- How did the Threads iOS team maintain the app’s performance during its incredible growth?
- Here’s how Meta’s Threads team thinks about performance, including the key metrics we monitor to keep the app healthy.
- We’re also diving into some case studies that impact publish reliability and navigation latency.
When Meta launched Threads in 2023, it became the fastest-growing app in history, gaining 100 million users in only five days. The app now has grown to more than 300 million monthly international users, and its development team has expanded from a small group of scrappy engineers to an organization with more than a hundred contributors.

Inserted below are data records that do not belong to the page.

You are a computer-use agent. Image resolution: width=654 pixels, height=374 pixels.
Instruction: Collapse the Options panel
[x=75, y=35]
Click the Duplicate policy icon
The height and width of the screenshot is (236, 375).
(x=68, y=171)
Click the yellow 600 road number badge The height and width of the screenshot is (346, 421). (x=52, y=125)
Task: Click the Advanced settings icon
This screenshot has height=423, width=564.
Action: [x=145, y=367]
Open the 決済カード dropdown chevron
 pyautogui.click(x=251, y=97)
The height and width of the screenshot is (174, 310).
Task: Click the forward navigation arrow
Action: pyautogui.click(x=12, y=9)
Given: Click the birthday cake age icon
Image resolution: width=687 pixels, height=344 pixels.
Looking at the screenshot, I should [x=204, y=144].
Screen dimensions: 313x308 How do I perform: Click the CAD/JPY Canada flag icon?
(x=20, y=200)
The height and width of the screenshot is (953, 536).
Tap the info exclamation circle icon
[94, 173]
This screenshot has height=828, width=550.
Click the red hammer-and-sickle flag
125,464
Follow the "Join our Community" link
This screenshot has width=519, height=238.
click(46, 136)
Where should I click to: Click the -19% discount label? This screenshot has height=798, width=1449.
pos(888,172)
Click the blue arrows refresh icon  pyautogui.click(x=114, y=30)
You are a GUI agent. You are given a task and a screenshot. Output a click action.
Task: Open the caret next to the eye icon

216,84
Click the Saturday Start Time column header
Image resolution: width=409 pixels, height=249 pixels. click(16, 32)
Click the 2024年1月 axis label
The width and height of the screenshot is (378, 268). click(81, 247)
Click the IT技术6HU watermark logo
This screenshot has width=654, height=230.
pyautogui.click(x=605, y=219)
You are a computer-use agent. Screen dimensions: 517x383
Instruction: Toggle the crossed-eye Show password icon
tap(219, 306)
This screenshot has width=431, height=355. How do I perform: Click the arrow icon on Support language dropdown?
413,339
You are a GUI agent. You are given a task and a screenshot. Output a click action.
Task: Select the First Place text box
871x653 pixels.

Looking back on where the Threads iOS app was a year ago, so much has changed: We’ve expanded into Europe, integrated with the Fediverse, launched a public API, developed many new ways for people to share what’s going on in their world, and introduced new methods to find and read the best content being produced. We even celebrated our first birthday with party hats and scratch-off app icons!
To make sure the app is easy and delightful to use—and to scale with a quickly growing user base and development team—it has to be performant. Here’s how we think about performance in the Threads iOS app, what we’ve learned in our first year, and how we’ve tackled a few of our biggest performance challenges.
How Threads measures performance at scale
Having a fast and performant app is critical to providing the best user experience. We want Threads to be the best place for live, creative commentary about what’s happening now; that means Threads also needs to be the fastest and most responsive app in its class. If the app doesn’t feel lightning fast, or if it hangs or drains a phone’s battery, no one will want to use it. Our features have to work reliably and fail infrequently no matter what kind of phone someone is using, or how much memory their phone has, or whether they’re using Threads somewhere that has robust cellular coverage or a network that keeps dropping out.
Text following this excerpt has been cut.